# BRIEF:
Reproduce verbatim the lines from the one containing "The width and height of the screenshot is (2560, 1456)." up to and including the one containing "login-form: Όνομα Χρήστη: Κωδικός: Σύνδεση".
++++ MATERIALS PROVIDED ++++
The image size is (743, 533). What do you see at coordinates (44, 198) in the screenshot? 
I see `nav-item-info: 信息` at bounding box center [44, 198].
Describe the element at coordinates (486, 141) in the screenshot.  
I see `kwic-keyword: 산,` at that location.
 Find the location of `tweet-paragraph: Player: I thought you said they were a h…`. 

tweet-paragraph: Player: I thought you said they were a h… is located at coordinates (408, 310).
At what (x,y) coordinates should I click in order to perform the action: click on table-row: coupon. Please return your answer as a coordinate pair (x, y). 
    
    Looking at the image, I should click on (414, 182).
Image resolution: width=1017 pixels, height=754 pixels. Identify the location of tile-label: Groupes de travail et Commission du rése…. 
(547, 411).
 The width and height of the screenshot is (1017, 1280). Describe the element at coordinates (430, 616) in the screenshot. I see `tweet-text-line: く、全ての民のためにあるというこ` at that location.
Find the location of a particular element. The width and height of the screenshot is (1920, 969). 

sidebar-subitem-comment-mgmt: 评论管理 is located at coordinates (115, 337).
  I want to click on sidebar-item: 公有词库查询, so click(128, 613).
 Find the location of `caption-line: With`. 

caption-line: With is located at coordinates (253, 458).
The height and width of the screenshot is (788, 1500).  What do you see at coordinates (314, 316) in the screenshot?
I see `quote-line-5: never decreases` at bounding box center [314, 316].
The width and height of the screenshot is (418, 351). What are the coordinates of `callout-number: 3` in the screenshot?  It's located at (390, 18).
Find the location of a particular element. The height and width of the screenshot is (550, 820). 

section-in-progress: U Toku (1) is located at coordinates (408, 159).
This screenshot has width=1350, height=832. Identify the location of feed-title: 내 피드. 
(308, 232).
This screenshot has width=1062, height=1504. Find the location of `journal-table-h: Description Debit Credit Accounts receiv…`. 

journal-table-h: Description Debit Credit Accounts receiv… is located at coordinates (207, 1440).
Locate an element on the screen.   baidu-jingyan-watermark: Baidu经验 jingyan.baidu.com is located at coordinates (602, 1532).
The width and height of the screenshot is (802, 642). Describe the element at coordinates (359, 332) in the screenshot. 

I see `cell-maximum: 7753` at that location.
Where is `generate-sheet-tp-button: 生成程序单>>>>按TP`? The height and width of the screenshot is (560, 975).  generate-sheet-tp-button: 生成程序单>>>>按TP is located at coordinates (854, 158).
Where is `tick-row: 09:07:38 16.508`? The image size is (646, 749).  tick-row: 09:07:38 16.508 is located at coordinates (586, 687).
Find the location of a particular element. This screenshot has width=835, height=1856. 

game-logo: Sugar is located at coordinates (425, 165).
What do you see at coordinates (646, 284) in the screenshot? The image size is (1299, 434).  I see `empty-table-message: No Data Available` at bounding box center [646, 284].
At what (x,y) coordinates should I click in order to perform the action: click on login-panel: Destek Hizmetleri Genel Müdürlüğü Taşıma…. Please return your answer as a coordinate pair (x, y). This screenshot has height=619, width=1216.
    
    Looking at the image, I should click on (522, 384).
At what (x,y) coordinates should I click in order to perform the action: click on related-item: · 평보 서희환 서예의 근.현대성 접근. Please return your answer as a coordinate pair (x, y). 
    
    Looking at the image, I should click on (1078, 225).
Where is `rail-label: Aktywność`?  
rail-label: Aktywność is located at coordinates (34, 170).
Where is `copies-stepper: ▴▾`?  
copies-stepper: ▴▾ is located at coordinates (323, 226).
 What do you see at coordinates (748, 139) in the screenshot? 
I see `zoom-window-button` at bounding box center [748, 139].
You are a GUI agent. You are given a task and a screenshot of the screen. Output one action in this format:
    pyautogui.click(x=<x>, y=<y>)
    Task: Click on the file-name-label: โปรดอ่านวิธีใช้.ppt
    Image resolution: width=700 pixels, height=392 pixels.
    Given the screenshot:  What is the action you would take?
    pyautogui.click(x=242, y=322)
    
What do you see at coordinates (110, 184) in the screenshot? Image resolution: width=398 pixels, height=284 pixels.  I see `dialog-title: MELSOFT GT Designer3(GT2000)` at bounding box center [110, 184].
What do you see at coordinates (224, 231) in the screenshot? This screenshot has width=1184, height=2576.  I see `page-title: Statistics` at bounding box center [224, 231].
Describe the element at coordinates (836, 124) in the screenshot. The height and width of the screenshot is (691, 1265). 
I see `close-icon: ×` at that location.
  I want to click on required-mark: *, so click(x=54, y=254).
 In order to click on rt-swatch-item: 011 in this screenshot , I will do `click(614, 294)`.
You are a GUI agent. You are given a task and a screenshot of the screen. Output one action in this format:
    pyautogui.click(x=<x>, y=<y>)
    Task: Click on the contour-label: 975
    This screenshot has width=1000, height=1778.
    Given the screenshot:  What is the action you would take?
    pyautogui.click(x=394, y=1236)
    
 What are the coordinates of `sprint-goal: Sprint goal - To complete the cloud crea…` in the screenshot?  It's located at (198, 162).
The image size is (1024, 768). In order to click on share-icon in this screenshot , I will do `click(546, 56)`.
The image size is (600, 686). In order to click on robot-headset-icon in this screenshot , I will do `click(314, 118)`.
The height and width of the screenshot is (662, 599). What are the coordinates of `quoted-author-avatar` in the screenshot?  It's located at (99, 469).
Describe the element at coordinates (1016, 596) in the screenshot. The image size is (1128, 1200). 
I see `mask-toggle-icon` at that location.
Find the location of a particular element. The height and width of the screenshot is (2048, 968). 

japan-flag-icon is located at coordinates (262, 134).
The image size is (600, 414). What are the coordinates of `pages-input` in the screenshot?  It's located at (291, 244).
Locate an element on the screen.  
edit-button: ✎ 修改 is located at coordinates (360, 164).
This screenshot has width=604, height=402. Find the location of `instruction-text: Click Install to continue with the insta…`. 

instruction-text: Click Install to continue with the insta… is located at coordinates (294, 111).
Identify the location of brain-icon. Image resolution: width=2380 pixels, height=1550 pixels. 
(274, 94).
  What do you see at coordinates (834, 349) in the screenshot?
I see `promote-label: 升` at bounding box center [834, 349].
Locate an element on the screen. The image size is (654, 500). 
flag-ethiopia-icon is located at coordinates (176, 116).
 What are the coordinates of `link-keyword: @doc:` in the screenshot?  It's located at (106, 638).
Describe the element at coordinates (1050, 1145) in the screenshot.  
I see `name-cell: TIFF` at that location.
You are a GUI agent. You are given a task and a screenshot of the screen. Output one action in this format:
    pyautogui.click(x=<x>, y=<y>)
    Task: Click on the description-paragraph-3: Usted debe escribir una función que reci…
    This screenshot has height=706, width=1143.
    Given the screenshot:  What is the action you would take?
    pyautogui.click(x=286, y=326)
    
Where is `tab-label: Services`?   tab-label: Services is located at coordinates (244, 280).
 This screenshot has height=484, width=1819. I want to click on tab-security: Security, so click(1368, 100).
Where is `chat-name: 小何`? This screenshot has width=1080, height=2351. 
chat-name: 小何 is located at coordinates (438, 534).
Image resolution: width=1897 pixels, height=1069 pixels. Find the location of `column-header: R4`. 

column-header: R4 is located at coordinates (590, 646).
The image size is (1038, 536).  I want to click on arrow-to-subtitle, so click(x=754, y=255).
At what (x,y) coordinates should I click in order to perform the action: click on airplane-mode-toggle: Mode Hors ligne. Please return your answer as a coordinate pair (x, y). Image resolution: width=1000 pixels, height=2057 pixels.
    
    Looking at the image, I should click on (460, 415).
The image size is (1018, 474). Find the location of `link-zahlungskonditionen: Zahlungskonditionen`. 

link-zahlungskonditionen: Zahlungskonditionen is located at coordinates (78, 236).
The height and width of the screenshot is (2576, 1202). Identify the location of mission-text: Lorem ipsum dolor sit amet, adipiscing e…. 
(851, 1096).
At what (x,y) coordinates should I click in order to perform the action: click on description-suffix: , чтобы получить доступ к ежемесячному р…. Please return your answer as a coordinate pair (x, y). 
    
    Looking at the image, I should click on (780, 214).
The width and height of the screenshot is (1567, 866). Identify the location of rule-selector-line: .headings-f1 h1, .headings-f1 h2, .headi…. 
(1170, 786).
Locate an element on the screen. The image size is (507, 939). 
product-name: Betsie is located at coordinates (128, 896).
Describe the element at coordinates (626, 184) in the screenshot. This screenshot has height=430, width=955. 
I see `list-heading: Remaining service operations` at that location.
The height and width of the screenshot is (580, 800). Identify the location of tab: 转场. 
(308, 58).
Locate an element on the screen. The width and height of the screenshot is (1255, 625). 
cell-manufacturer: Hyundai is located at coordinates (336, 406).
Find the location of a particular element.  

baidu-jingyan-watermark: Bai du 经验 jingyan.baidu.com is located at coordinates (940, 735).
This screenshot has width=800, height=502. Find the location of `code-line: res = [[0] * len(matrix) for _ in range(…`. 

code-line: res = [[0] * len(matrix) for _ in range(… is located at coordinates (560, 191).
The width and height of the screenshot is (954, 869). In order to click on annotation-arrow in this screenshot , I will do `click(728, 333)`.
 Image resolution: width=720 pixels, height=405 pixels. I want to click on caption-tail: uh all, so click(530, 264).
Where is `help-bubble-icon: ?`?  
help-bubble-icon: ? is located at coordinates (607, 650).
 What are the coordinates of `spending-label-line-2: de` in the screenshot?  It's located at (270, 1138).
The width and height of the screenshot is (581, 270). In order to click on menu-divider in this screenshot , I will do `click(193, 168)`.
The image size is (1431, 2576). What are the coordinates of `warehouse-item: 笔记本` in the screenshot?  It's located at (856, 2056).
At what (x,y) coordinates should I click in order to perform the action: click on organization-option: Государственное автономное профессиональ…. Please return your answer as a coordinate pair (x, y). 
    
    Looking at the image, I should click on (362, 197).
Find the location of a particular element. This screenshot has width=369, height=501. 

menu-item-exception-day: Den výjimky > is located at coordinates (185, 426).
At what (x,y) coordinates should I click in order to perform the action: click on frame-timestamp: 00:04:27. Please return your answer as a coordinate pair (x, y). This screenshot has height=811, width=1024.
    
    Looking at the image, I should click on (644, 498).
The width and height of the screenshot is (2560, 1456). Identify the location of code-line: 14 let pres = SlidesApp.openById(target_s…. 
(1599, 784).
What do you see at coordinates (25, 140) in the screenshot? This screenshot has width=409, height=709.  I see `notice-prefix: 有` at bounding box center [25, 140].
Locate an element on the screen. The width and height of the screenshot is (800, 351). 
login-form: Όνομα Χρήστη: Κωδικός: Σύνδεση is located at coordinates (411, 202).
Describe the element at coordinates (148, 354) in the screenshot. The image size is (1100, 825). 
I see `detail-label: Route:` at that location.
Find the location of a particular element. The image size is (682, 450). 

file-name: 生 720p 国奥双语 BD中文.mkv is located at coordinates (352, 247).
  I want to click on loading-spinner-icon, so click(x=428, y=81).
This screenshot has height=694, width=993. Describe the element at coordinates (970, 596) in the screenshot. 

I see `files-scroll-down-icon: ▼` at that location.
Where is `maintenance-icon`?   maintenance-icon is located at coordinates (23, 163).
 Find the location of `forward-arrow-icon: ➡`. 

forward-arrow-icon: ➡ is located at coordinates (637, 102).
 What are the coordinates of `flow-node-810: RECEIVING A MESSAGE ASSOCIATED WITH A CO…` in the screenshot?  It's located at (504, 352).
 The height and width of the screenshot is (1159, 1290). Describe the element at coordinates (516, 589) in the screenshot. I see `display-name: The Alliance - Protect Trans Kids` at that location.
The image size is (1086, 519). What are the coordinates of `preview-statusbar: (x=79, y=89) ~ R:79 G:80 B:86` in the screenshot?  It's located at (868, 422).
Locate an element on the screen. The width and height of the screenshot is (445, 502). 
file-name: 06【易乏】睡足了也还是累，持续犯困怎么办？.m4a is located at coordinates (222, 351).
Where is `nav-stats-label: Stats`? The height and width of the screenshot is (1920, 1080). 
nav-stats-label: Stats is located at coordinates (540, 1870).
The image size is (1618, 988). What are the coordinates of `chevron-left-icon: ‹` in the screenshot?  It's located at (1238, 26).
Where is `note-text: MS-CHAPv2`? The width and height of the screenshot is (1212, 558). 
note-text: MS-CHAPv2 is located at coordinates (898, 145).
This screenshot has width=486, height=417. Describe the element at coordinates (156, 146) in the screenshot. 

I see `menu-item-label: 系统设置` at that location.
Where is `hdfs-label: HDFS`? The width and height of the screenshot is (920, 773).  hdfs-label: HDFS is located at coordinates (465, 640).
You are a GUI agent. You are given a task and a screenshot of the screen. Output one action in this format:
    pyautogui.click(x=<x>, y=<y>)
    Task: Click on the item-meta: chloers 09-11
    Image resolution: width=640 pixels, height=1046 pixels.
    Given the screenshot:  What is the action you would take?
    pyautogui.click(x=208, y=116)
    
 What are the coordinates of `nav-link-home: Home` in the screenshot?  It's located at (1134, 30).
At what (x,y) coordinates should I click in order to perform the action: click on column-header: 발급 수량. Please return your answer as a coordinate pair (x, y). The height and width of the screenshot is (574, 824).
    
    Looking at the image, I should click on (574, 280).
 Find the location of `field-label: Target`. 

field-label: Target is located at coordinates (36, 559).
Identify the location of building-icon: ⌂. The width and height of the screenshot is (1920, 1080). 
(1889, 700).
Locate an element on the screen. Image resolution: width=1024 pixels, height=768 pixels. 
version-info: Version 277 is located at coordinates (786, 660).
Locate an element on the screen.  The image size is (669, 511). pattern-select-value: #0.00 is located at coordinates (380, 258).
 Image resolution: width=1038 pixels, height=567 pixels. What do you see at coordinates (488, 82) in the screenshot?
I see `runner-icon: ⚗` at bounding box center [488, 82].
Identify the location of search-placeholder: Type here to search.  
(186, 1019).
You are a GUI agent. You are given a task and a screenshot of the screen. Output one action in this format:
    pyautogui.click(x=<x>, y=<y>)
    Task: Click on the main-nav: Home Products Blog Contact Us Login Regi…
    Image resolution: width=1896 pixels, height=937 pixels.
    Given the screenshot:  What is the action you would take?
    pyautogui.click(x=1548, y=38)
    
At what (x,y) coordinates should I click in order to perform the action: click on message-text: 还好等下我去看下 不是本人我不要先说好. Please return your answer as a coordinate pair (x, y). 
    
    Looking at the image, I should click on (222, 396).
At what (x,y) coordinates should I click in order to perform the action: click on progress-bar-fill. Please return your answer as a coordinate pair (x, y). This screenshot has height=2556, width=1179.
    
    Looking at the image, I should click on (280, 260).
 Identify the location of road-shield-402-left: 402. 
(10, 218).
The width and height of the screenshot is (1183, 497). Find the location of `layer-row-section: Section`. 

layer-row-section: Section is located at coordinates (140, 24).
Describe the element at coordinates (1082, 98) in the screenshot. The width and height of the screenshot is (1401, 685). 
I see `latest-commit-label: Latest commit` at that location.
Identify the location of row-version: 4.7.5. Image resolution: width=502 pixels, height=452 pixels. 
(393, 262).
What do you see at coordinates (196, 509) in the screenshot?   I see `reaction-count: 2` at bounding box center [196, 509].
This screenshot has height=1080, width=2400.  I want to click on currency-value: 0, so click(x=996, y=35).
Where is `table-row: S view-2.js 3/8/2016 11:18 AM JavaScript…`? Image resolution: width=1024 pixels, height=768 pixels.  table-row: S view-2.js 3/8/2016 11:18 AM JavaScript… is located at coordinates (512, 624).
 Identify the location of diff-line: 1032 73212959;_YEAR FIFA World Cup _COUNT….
++++
# RESULT FOR THIS EXERCISE:
The width and height of the screenshot is (2560, 1456). Identify the location of code-line: 14 let pres = SlidesApp.openById(target_s…. 
(1599, 784).
What do you see at coordinates (25, 140) in the screenshot? This screenshot has width=409, height=709.  I see `notice-prefix: 有` at bounding box center [25, 140].
Locate an element on the screen. The width and height of the screenshot is (800, 351). 
login-form: Όνομα Χρήστη: Κωδικός: Σύνδεση is located at coordinates (411, 202).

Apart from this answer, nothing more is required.